_Exercise requirements_.
Nothing in the records may change when you print them out again.

_Data extract_.

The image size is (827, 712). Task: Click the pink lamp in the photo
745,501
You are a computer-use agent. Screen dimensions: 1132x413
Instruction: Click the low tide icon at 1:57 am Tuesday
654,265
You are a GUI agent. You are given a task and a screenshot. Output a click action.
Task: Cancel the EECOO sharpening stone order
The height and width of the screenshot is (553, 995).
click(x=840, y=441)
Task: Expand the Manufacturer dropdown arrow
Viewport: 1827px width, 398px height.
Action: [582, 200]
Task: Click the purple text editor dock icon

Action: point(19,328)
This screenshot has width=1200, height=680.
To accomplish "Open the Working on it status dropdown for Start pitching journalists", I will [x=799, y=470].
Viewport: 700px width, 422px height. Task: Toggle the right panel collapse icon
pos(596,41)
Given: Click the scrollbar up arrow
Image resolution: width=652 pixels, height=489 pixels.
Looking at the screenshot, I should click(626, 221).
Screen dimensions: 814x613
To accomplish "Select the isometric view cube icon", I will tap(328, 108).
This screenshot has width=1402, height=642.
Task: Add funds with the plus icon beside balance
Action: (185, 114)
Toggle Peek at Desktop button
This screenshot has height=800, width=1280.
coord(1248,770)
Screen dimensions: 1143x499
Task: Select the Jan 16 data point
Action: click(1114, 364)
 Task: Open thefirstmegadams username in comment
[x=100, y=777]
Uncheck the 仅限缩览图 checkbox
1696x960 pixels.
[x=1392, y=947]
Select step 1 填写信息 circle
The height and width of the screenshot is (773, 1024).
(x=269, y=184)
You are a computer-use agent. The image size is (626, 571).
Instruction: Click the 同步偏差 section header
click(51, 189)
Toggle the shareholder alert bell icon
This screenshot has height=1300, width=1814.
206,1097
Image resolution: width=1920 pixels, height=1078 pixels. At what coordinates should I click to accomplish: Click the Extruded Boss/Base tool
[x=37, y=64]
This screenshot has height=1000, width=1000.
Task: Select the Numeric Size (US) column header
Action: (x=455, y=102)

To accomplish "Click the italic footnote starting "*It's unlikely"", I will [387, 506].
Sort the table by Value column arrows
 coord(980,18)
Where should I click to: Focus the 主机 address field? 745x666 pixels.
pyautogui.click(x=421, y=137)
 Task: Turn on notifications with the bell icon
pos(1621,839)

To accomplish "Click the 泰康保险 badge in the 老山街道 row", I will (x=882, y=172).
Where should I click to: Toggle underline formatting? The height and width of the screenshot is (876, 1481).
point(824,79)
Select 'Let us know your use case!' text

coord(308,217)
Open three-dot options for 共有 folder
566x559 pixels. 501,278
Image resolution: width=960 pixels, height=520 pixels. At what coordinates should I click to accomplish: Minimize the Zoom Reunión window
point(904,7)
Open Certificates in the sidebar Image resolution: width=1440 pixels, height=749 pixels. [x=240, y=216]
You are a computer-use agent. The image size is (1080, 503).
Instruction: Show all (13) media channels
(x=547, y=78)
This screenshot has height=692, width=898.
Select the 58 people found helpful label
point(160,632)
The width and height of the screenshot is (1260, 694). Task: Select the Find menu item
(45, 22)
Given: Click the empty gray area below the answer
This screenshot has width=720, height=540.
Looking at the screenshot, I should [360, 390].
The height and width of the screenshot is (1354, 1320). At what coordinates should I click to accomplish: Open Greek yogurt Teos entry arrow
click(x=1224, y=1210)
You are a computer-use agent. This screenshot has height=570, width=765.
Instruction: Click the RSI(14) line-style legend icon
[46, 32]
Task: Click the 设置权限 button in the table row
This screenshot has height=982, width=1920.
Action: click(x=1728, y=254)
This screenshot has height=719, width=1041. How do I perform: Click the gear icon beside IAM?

_Reply to the exercise_.
The image size is (827, 712). Task: Click the pink lamp in the photo
745,501
You are a computer-use agent. Screen dimensions: 1132x413
Instruction: Click the low tide icon at 1:57 am Tuesday
654,265
You are a GUI agent. You are given a task and a screenshot. Output a click action.
Task: Cancel the EECOO sharpening stone order
The height and width of the screenshot is (553, 995).
click(x=840, y=441)
Task: Expand the Manufacturer dropdown arrow
Viewport: 1827px width, 398px height.
Action: [582, 200]
Task: Click the purple text editor dock icon

Action: point(19,328)
This screenshot has width=1200, height=680.
To accomplish "Open the Working on it status dropdown for Start pitching journalists", I will [x=799, y=470].
Viewport: 700px width, 422px height. Task: Toggle the right panel collapse icon
pos(596,41)
Given: Click the scrollbar up arrow
Image resolution: width=652 pixels, height=489 pixels.
Looking at the screenshot, I should click(626, 221).
Screen dimensions: 814x613
To accomplish "Select the isometric view cube icon", I will tap(328, 108).
This screenshot has width=1402, height=642.
Task: Add funds with the plus icon beside balance
Action: (185, 114)
Toggle Peek at Desktop button
This screenshot has height=800, width=1280.
coord(1248,770)
Screen dimensions: 1143x499
Task: Select the Jan 16 data point
Action: click(1114, 364)
 Task: Open thefirstmegadams username in comment
[x=100, y=777]
Uncheck the 仅限缩览图 checkbox
1696x960 pixels.
[x=1392, y=947]
Select step 1 填写信息 circle
The height and width of the screenshot is (773, 1024).
(x=269, y=184)
You are a computer-use agent. The image size is (626, 571).
Instruction: Click the 同步偏差 section header
click(51, 189)
Toggle the shareholder alert bell icon
This screenshot has height=1300, width=1814.
206,1097
Image resolution: width=1920 pixels, height=1078 pixels. At what coordinates should I click to accomplish: Click the Extruded Boss/Base tool
[x=37, y=64]
This screenshot has height=1000, width=1000.
Task: Select the Numeric Size (US) column header
Action: (x=455, y=102)

To accomplish "Click the italic footnote starting "*It's unlikely"", I will [387, 506].
Sort the table by Value column arrows
 coord(980,18)
Where should I click to: Focus the 主机 address field? 745x666 pixels.
pyautogui.click(x=421, y=137)
 Task: Turn on notifications with the bell icon
pos(1621,839)

To accomplish "Click the 泰康保险 badge in the 老山街道 row", I will (x=882, y=172).
Where should I click to: Toggle underline formatting? The height and width of the screenshot is (876, 1481).
point(824,79)
Select 'Let us know your use case!' text

coord(308,217)
Open three-dot options for 共有 folder
566x559 pixels. 501,278
Image resolution: width=960 pixels, height=520 pixels. At what coordinates should I click to accomplish: Minimize the Zoom Reunión window
point(904,7)
Open Certificates in the sidebar Image resolution: width=1440 pixels, height=749 pixels. [x=240, y=216]
You are a computer-use agent. The image size is (1080, 503).
Instruction: Show all (13) media channels
(x=547, y=78)
This screenshot has height=692, width=898.
Select the 58 people found helpful label
point(160,632)
The width and height of the screenshot is (1260, 694). Task: Select the Find menu item
(45, 22)
Given: Click the empty gray area below the answer
This screenshot has width=720, height=540.
Looking at the screenshot, I should [360, 390].
The height and width of the screenshot is (1354, 1320). At what coordinates should I click to accomplish: Open Greek yogurt Teos entry arrow
click(x=1224, y=1210)
You are a computer-use agent. This screenshot has height=570, width=765.
Instruction: Click the RSI(14) line-style legend icon
[46, 32]
Task: Click the 设置权限 button in the table row
This screenshot has height=982, width=1920.
Action: click(x=1728, y=254)
This screenshot has height=719, width=1041. How do I perform: Click the gear icon beside IAM?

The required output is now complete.